EXERCISE INSTRUCTIONS>
a. Answer these questions from the mailing list message:
(i) Who sent the message?
(ii) What does the sender suggest using instead?
(iii) In the quoted part, where does the signal handler place the LWlock when signalled?
b. Print the stretch of the mailing list message from "Semaphores are supposed" through "be quite high).".

EXTRACT>
- - -

Re: Extended Prefetching using Asynchronous IO - proposal and patch - Mailing list pgsql-hackers

From Claudio Freire
Subject Re: Extended Prefetching using Asynchronous IO - proposal and patch
Date
Msg-id CAGTBQpbAA_Re4rJHM=ePJPdRb1zmnw_uLmgqKziNV1W+LHHToQ@mail.gmail.com
Whole thread Raw
In response to Re: Extended Prefetching using Asynchronous IO - proposal and patch  (John Lumby <johnlumby@hotmail.com>)
Responses Re: Extended Prefetching using Asynchronous IO - proposal and patch  (Heikki Linnakangas <hlinnakangas@vmware.com>)
List pgsql-hackers
On Tue, Jun 24, 2014 at 12:08 PM, John Lumby <johnlumby@hotmail.com> wrote:
>> The question is, if you receive the notification of the I/O completion
>> using a signal or a thread, is it safe to release the lwlock from the
>> signal handler or a separate thread?
>
> In the forthcoming  new version of the patch that uses sigevent,
> the originator locks a LWlock associated with that BAaiocb eXclusive,
> and ,   when signalled,  in the signal handler it places that LWlock
> on a process-local queue of LWlocks awaiting release.
> (No, It cannot be safely released inside the signal handler or in a
> separate thread).     Whenever the mainline passes a CHECK_INTERRUPTS macro
> and at a few additional points in bufmgr,  the backend walks this process-local
> queue and releases those LWlocks.    This is also done if the originator
> itself issues a ReadBuffer,  which is the most frequent case in which it
> is released.

I suggest using a semaphore instead.

Semaphores are supposed to be incremented/decremented from multiple
threads or processes already. So, in theory, the callback itself
should be able to do it.

The problem with the process-local queue is that it may take time to
be processed (the time it takes to get to a CHECK_INTERRUPTS macro,
which as it happened with regexes, it can be quite high).

- - -

GIVEN INFORMATION>
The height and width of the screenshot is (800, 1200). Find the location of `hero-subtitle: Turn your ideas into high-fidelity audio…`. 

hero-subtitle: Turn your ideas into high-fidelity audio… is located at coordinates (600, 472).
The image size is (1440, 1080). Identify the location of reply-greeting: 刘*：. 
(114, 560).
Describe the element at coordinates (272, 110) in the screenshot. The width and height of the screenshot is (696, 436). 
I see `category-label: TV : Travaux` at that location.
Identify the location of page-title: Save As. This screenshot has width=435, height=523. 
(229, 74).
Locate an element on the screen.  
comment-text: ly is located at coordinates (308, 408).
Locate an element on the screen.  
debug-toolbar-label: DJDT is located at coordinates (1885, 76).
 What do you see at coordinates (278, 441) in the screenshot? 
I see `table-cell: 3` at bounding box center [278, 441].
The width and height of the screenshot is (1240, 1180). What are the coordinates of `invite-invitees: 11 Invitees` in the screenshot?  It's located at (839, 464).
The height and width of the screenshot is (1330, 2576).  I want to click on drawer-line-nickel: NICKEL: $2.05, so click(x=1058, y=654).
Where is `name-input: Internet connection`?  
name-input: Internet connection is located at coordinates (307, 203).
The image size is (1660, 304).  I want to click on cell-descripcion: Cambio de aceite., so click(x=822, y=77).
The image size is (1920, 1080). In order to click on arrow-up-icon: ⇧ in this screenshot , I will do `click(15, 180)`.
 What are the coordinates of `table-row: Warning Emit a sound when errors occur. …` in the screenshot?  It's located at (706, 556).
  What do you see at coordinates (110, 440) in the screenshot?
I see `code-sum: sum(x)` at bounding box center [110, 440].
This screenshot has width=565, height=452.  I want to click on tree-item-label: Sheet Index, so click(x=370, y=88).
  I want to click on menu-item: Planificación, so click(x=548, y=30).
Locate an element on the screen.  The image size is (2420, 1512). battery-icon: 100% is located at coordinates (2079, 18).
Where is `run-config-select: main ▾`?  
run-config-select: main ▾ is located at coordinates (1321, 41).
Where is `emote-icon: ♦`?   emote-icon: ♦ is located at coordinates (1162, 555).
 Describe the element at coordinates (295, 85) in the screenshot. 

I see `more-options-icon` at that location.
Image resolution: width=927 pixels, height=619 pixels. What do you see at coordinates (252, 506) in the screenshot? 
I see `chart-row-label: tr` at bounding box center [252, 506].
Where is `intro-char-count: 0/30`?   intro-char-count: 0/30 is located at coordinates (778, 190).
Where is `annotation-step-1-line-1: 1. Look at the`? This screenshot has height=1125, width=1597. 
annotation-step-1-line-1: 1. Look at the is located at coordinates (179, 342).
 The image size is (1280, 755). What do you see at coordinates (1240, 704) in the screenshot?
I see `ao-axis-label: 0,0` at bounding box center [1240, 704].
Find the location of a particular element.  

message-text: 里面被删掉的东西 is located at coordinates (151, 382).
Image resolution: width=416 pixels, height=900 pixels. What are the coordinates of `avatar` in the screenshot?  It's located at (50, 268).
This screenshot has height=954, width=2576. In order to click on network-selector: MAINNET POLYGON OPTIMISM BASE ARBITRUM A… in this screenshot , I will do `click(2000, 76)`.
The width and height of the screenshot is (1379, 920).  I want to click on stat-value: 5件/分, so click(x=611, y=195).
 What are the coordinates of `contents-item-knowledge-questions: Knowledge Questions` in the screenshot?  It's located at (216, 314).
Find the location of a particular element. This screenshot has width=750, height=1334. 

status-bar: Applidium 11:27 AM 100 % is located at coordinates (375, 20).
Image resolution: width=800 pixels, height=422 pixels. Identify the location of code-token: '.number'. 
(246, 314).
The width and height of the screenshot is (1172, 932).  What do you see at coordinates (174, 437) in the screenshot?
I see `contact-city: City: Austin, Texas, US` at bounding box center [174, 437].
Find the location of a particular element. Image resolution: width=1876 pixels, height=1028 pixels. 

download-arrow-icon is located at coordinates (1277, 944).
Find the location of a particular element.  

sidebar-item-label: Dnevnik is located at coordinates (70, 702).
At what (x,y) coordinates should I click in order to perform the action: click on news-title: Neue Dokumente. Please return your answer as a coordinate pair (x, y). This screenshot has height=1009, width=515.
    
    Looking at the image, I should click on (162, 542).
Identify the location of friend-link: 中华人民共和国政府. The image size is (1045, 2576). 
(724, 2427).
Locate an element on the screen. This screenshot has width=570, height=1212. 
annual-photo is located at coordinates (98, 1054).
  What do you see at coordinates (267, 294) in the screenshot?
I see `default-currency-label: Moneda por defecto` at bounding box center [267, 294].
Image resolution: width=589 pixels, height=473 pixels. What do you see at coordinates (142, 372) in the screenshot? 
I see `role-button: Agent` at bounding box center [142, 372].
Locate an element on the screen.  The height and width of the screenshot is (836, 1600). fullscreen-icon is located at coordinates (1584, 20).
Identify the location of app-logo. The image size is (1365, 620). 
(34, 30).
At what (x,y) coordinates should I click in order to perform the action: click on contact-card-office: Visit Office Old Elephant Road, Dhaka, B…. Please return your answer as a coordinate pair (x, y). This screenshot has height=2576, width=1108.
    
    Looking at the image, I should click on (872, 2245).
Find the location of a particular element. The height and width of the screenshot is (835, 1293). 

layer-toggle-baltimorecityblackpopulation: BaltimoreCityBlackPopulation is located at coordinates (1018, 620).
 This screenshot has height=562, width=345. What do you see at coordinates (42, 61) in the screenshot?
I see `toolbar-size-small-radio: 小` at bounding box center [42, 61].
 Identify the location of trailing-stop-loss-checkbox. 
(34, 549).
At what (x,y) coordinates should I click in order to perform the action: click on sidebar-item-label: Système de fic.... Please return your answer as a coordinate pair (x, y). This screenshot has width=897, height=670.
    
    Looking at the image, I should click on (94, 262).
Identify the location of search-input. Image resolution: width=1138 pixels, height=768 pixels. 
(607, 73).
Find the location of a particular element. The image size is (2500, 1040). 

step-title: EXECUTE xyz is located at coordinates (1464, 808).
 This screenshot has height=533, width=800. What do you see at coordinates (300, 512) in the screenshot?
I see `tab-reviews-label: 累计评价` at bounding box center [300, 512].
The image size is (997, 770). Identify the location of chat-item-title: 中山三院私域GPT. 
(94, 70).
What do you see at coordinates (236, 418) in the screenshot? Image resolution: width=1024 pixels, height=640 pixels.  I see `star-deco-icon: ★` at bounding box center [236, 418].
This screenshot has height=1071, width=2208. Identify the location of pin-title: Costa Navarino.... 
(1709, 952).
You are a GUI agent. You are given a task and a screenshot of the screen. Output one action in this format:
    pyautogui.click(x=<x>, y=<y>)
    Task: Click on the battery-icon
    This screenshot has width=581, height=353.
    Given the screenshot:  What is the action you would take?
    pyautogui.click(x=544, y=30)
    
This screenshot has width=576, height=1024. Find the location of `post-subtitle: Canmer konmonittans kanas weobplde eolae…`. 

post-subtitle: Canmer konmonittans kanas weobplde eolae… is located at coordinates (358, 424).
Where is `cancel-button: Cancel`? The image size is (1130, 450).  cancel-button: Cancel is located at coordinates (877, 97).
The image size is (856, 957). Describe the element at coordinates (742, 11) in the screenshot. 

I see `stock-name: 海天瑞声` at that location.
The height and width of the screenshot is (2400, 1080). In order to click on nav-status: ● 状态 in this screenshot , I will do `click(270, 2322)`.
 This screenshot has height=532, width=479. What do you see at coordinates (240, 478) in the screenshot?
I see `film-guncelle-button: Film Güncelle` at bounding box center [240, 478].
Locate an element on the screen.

- - -

ANSWERS PER TASK>
a.
(i) Claudio Freire
(ii) A semaphore
(iii) On a process-local queue of LWlocks awaiting release

b.
Semaphores are supposed to be incremented/decremented from multiple
threads or processes already. So, in theory, the callback itself
should be able to do it.

The problem with the process-local queue is that it may take time to
be processed (the time it takes to get to a CHECK_INTERRUPTS macro,
which as it happened with regexes, it can be quite high).